Erdoğan’ın bu açıklamasını yerinde buldum

Erdoğan, İsrail’le ilişkiler açısından önemli bir açıklama yaptı. “Netanyahu’yu artık sildik.” dedi. Ayrıca, “İsrail çok yanlış bir adım atarak kendi geleceğini kararttı. İstihbarat Başkanı İbrahim Kalın İsrail tarafıyla görüşüyor. Aynı zamanda Filistinliler ve Hamas’la da müzakere ediyor. Artık Netanyahu ile konuşamayız. Ancak İsrail’le bağların tamamen kopması özellikle uluslararası diplomaside mümkün değil.” ifadelerini kullandı.

Tayyip Erdoğan’ın her açıklamasına muhalefet edecek halim yok. Bu açıklamasını yerinde buldum. Diplomatik ilişkileri kesmeden, ipleri koparmadan adımlar atmak lazım. Ama şunu da söyleyeyim; bir süre sonra “Netanyahuyu sildik.” diyen Erdoğan’ı yanında bir hediye Togg’la ziyaretine gitmiş görebiliriz.

***

Yandaş medyada yazmak utanmaz olmayı gerektirir!

Anladığım kadarı ile ‘yandaş’ medyada çalışmak için utanma duygusunu kaybetmek gerekiyor. Hepinizin bildiği bu gerçeği şimdi ben niye söyledim, açıklayayım:

Hürriyet’te bir yazar var.
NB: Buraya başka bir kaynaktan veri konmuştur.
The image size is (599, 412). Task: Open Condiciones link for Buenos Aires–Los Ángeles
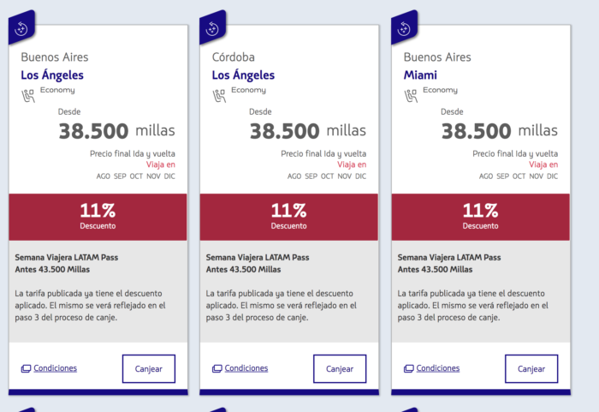[55, 368]
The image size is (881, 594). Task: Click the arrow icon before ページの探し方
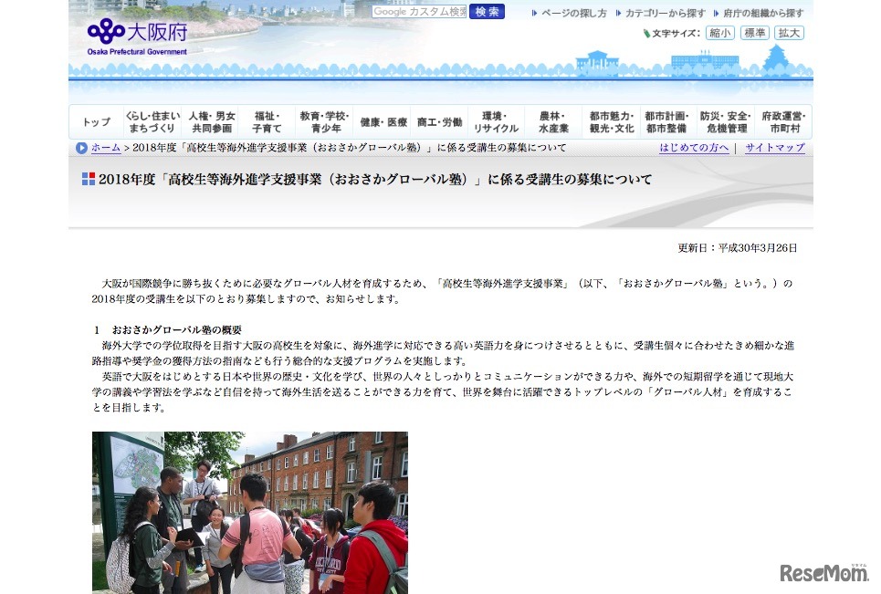(534, 13)
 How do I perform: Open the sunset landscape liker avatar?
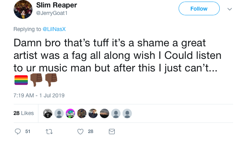tap(105, 113)
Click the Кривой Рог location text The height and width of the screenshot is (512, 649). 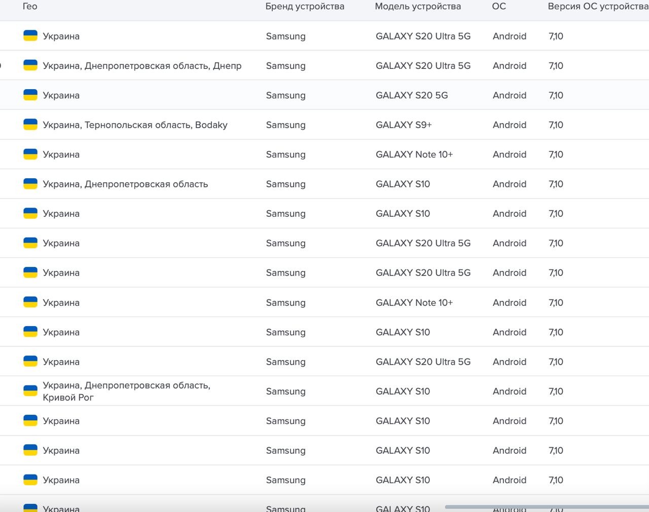click(x=68, y=398)
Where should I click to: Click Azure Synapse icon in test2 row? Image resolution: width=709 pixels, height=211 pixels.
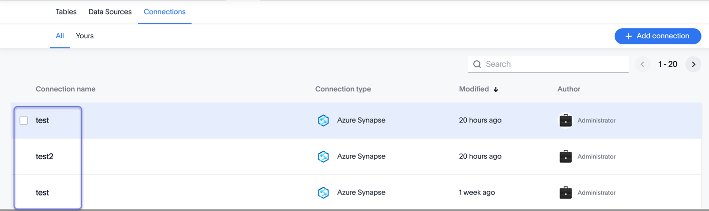click(323, 157)
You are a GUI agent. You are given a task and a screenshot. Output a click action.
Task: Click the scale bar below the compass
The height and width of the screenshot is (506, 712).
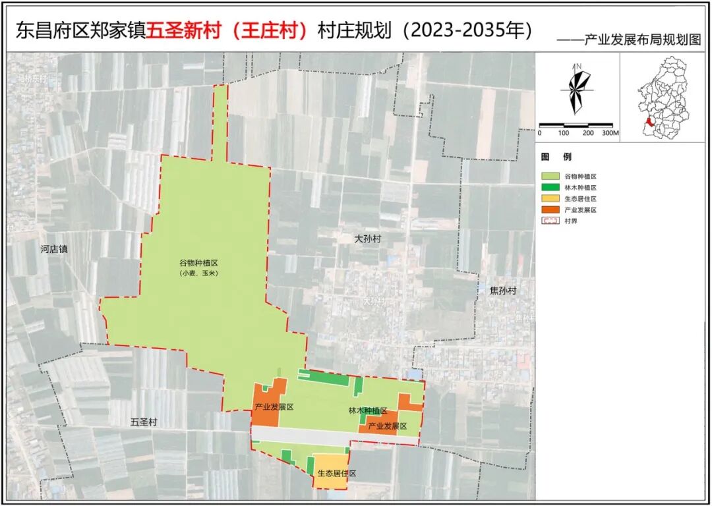pos(576,124)

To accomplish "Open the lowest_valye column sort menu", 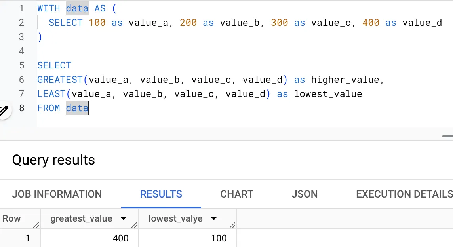I will (x=214, y=219).
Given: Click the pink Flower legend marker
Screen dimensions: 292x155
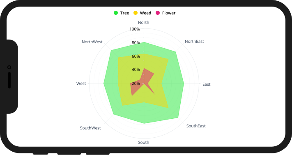Looking at the screenshot, I should pyautogui.click(x=158, y=13).
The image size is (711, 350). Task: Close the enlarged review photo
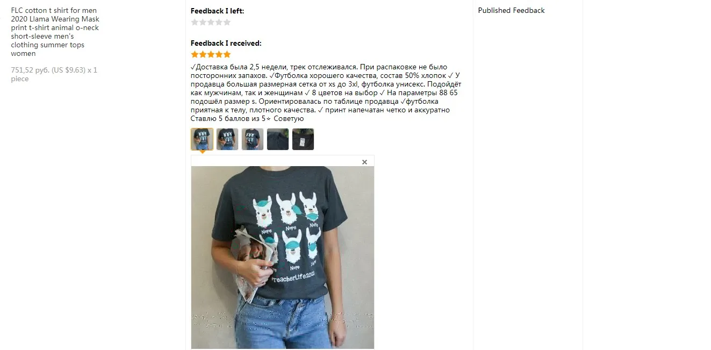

Daha doğrusu varmış. Haberim yoktu. Adı Savaş Özbey.
Yazısında, “Polat çiftinin bir kız, bir de erkek çocukları var. Eğer tutuklanma olursa bu çocuklara ne olacak diye düşündüm.” demiş…

Nasıl, çok insani görünüyor değil mi! Ya siz nasıl insanlarsınız! Binlerce anne baba bu şekide hapislere tıkıldı. Hem de hiç bir suçu yokken! Hiç birisiniz ağzınızı açmadınız!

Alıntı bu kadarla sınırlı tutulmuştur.